Material for this exercise:
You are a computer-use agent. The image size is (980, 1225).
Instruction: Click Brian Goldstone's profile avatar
...
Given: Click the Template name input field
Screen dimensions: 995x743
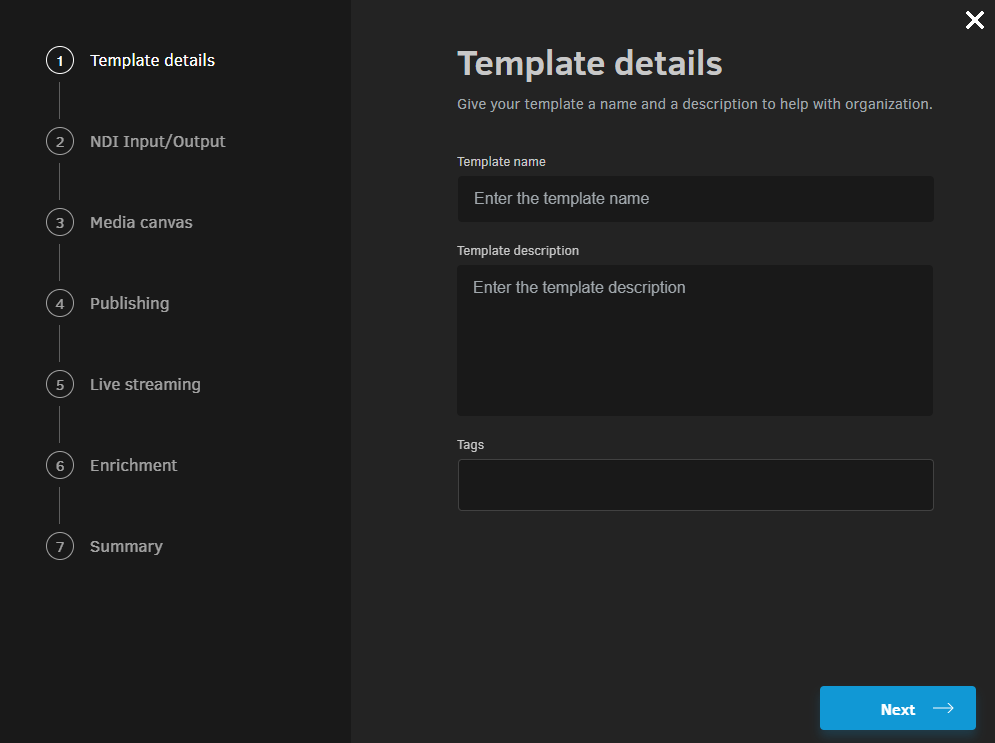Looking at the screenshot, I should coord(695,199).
---
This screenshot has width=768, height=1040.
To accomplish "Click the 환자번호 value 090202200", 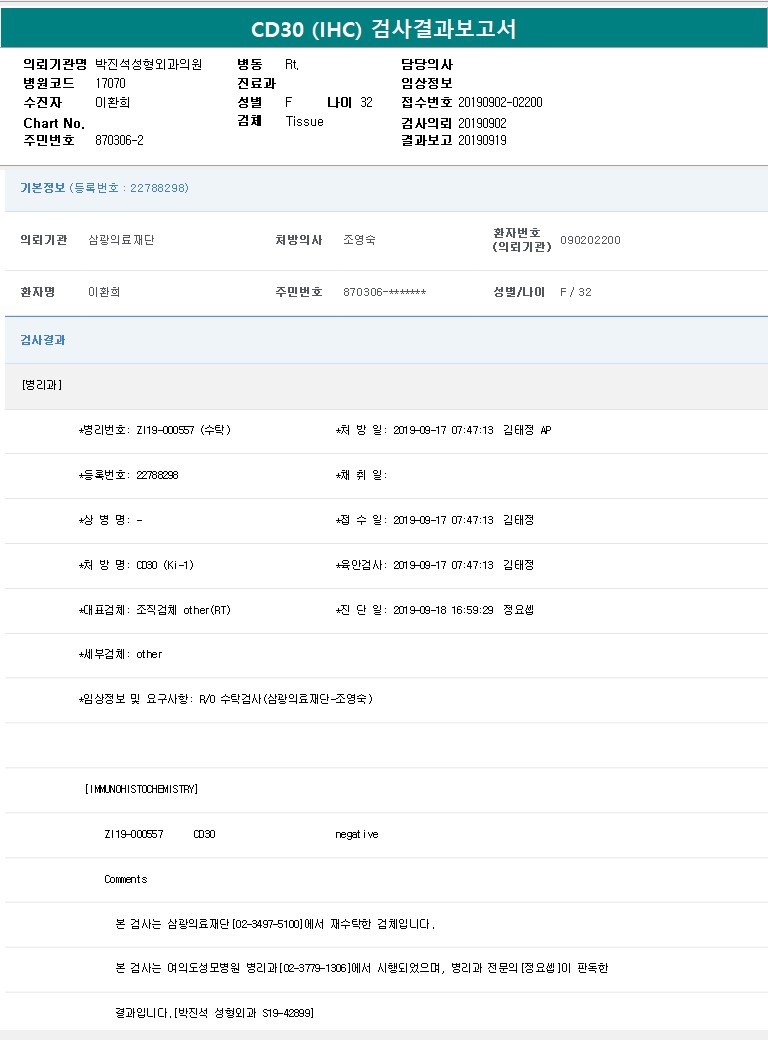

Activity: Look above for the line with "This screenshot has width=768, height=1040.", then print it and each line after it down to and including the line with "the 환자번호 value". Leave out the pictures and keep the wording exact.

Task output:
This screenshot has width=768, height=1040.
To accomplish "Click the 환자번호 value 090202200", 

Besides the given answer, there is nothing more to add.